The self is always with or up against the old and new. It needs both. The world is monotonous and surprising. Newness with speed is the essential thing in surprise. Any one of us can look at the world at any time, and be surprised. What it is, can seem strange and sudden. We then have that immediate and immeasurable sense of reality, which is always in us, but seldom seen as an object clearly.
There is humor in the world, and the mingling of monotonous, tricky, unpredictable, and surprising can be seen as of humor.

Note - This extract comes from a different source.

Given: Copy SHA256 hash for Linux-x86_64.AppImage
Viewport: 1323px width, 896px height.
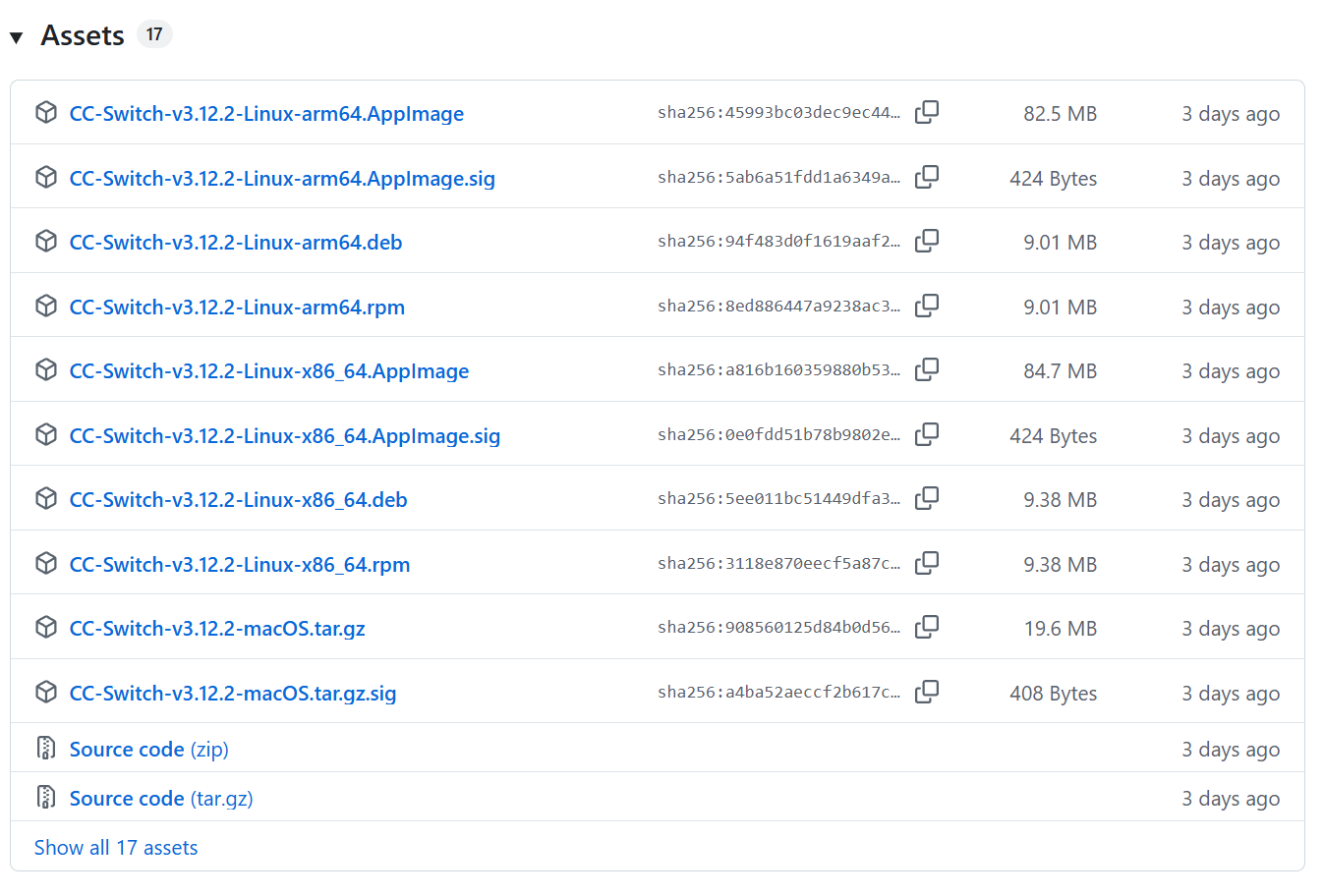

The world is always placing things in orderly and mischievous arrangements. Reality is a surprise. Birth is a surprise. Ourselves are a surprise. If we look at ourselves truly, we shall be surprised. There is something funny, indescribably, universally quaint, about existence just as existence. If we look, we shall see ourselves as inevitable and surprising. The self is like that. Why this moment? why I as I am? why this action? what is all this about, anyway? what is all this going on? what is this, this, this? how am I and you here in a world without edge or bottom or boundary or end or lack of anything? This is surprise; surprise pure. Reality is surprise pure, wide, immeasurable, funny, lovely, inevitable, not able to be other, has to be this way even if it’s that, and so on here, now, to, in, of, here.
Surprise is infinite. Seen as infinite, it makes sense. We look for it. All art, all happiness proud of itself, goes after it, and has it because it really goes after it.